Thursday, April 7, 2011

Aaron Cooks His Own Lunch and Lady Gaga Conspiracy Theories

My flatmate Valerio is leaving tomorrow to travel around Spain. The three flatmates-me, Tony, and Valerio-all went out to a Vegan bar last night to celebrate the good times we had. Valerio understandably got upset because he paid for toppings and all got were two tiny mushrooms on his mystery-veggie-meat-substitute-soya hamburger.

He will be gone but not forgotten. Before I never see him again, he was able to impart to me possibly his greatest conspiracy theory yet:
Lady Gaga is a member of the Freemasons and her clothing and makeup choices are actually secret codes to understanding their secrets. Could her meat dress perhaps be a coded message to the weather-controlling Jews in Antarctica?
I promise I am not making this up. Valerio explained to me that Lady Gaga's wardrobe functions much in the same way as the hidden symbols on the American dollar bill.

He's a very nice guy, but he represents the extreme of a far-too-common tendency in our culture to buy into outlandish theories and become cynics. It's frustrating because it takes the focus away from real problems and real instances where those in power are trying to hoodwink the public.

Today I brought my own lunch to school. I'd made a "garbage" salad of whatever canned veggies I could find in the supermarket and curry sauce. I also poured in a generous amount of habanero sauce as well. It's no great culinary masterpiece, to say the least, and I almost instantly regretted just throwing a bunch of vegetables in, so people were making fun of me today for "panning for artichokes" amidst the sea of whatever else was in there.

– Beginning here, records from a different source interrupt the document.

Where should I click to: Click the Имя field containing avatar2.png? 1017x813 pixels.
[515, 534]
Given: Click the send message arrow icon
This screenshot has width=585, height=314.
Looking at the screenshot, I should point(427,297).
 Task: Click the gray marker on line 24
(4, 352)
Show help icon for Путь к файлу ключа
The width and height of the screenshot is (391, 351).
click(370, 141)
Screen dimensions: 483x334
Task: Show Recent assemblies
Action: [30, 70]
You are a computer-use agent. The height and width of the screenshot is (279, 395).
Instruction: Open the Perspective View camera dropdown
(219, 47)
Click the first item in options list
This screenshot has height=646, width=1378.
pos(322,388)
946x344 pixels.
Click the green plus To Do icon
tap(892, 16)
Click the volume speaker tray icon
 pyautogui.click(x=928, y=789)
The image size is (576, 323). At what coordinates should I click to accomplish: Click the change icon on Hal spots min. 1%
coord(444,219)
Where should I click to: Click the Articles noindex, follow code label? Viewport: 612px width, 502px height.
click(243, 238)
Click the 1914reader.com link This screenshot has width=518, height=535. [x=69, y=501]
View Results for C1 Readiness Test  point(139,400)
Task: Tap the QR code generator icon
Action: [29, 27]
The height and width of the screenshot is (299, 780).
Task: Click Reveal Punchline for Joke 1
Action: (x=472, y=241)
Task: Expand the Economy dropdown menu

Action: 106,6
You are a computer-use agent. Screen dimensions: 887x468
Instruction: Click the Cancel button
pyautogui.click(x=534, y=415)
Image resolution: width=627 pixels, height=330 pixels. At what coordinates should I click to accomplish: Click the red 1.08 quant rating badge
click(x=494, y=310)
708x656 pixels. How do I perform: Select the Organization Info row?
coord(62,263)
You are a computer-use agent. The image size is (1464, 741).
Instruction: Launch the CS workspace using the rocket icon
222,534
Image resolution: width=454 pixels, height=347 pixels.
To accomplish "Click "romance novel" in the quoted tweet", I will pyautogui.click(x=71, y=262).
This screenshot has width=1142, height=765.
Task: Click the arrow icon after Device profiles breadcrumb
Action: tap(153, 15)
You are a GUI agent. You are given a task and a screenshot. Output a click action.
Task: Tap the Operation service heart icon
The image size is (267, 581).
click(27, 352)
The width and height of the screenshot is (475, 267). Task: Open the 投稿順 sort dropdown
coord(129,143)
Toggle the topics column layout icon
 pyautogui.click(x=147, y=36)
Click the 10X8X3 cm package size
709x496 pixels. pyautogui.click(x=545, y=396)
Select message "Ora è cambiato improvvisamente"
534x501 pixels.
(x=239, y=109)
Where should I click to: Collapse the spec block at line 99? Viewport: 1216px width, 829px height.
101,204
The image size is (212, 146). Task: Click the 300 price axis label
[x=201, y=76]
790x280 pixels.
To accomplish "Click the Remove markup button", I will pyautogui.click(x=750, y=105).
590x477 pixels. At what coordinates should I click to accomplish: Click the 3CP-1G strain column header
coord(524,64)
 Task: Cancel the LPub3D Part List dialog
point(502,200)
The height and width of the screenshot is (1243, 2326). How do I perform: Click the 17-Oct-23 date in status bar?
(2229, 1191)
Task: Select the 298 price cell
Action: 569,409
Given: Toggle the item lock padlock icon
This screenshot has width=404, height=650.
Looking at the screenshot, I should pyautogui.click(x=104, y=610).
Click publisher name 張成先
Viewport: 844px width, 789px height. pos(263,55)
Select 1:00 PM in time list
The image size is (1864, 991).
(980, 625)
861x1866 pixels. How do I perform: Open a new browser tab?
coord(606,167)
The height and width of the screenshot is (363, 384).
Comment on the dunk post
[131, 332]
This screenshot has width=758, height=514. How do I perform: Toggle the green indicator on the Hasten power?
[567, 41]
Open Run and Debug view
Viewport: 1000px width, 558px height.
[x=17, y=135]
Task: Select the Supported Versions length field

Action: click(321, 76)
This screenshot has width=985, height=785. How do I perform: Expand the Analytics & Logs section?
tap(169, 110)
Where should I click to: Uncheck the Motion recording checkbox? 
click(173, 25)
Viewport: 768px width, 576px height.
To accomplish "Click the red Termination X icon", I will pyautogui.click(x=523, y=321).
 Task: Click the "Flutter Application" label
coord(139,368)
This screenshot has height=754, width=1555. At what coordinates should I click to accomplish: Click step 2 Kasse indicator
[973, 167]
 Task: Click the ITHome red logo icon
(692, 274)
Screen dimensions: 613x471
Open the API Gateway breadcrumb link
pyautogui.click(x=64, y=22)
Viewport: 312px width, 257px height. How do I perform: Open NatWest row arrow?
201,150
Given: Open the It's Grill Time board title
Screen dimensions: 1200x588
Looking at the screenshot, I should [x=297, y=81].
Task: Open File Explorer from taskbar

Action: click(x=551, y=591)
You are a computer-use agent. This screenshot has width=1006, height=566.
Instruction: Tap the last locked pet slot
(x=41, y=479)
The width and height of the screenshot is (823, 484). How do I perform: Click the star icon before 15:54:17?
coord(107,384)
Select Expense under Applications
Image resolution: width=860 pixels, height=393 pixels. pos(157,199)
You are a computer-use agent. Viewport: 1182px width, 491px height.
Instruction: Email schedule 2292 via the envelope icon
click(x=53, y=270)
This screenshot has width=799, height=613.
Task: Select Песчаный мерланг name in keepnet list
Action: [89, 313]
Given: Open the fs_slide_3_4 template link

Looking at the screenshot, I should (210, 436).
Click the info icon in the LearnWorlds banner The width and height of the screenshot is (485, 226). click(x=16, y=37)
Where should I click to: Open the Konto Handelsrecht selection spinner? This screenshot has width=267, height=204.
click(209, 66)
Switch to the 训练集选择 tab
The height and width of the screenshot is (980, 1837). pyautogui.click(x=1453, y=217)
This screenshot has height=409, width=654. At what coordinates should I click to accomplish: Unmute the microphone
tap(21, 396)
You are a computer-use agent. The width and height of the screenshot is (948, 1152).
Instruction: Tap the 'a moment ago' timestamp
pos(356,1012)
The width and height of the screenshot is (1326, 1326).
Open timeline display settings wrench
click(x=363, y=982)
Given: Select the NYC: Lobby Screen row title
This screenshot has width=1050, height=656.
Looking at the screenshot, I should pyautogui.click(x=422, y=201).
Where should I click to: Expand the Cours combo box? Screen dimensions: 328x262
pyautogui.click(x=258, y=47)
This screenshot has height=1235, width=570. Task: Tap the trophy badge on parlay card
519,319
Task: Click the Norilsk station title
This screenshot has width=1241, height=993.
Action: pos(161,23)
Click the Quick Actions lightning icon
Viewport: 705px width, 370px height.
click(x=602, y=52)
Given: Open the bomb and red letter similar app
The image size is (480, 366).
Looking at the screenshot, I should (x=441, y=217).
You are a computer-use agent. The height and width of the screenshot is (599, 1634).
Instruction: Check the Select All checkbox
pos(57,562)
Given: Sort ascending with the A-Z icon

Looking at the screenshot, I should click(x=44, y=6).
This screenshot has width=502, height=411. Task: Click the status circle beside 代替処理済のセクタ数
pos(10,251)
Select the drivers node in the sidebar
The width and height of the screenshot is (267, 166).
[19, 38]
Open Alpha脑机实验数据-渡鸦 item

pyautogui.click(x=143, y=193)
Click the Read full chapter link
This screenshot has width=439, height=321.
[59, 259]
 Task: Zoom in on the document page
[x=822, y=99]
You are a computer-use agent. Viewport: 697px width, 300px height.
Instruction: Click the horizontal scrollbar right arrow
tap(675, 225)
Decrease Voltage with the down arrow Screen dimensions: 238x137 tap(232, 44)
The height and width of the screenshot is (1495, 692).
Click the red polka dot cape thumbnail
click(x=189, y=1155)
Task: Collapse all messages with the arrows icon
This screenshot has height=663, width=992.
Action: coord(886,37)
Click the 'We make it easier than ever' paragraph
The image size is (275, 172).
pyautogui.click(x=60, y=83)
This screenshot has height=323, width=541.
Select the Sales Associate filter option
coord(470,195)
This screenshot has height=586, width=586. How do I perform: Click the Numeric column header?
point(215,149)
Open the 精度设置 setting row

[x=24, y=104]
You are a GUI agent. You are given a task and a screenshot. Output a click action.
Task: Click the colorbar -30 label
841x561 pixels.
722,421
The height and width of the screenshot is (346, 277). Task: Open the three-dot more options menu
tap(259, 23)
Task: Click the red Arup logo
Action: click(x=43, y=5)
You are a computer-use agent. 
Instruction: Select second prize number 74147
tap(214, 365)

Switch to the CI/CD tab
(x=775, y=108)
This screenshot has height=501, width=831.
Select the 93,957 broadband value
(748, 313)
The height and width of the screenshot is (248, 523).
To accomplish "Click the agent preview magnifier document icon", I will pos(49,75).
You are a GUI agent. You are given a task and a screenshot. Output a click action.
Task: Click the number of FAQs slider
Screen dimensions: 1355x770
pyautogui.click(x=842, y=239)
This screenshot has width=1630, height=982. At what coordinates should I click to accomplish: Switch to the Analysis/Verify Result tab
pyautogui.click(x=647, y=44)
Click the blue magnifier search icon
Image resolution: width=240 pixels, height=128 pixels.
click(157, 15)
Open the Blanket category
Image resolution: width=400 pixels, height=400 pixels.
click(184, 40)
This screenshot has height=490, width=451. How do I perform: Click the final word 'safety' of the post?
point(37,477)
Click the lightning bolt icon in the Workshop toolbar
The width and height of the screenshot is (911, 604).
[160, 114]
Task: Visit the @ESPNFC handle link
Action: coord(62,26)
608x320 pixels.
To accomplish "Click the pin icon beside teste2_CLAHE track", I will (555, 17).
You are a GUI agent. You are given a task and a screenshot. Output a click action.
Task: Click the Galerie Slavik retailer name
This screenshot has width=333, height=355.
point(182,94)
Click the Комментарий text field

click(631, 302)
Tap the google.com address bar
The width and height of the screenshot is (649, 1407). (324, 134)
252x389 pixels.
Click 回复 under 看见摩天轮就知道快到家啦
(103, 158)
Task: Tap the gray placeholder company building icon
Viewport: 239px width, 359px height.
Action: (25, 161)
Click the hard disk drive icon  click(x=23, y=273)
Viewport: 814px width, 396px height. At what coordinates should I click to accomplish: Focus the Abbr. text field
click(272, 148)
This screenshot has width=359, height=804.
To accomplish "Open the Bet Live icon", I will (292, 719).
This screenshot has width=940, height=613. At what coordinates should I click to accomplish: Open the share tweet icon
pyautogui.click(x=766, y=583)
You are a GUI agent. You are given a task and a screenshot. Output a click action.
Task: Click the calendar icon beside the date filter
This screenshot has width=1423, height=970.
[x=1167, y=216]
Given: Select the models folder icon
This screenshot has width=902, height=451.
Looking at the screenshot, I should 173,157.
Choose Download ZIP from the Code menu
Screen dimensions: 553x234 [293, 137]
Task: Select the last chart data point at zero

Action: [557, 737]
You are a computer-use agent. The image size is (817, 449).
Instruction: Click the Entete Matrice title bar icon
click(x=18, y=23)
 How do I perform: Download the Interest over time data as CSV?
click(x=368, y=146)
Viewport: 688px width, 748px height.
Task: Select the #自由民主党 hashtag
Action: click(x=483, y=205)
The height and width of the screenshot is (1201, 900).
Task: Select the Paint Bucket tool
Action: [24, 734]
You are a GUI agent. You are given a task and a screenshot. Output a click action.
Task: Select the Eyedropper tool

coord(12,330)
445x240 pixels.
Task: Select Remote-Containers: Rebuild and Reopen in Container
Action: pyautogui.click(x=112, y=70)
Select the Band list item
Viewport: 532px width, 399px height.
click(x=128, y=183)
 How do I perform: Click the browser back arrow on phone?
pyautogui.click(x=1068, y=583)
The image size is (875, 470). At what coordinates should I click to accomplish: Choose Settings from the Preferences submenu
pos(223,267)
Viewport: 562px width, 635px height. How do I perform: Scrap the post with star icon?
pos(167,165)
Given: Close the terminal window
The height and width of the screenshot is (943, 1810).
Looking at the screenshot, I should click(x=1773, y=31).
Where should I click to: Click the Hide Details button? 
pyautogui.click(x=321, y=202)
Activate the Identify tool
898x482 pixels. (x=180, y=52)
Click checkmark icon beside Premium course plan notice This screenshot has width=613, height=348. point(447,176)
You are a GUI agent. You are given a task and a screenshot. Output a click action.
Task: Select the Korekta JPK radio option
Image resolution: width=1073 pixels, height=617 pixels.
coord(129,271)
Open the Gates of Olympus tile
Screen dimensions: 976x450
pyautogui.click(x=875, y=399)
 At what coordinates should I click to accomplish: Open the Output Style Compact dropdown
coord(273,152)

One of the intermediate students came over while I was eating and pointed out that what my salad looked like shit. I didn't appreciate this. His opinion was not valued.

Today's lesson was a trainwreck in the middle because I got frustrated with the student's lack of participation, went off script, and started talking at them again even though I knew this is a bad idea. I can't deal with silences as a teacher; the problem is that in a normal classroom you can fill the silences with your own voice most of the time, but in a language class you cannot. Maybe that's why I'd prefer at this point to be a professor (long-term).

Also, a note on destiny: Walking home from school, I took an extra-long time in a restaurant toilet, and because I did, I ran into two of my classmates in the Gothic Quarter. As Valerio would point out, the puppetmasters have struck again.

2 comments:

  1. Glad to see you are learning Catalonian cooking, new conspiracy theories, and touring the restrooms of Barcelona. Learn to take a deep breath in class, and use silence against their silence, or perhaps sing a song and completely confuse them...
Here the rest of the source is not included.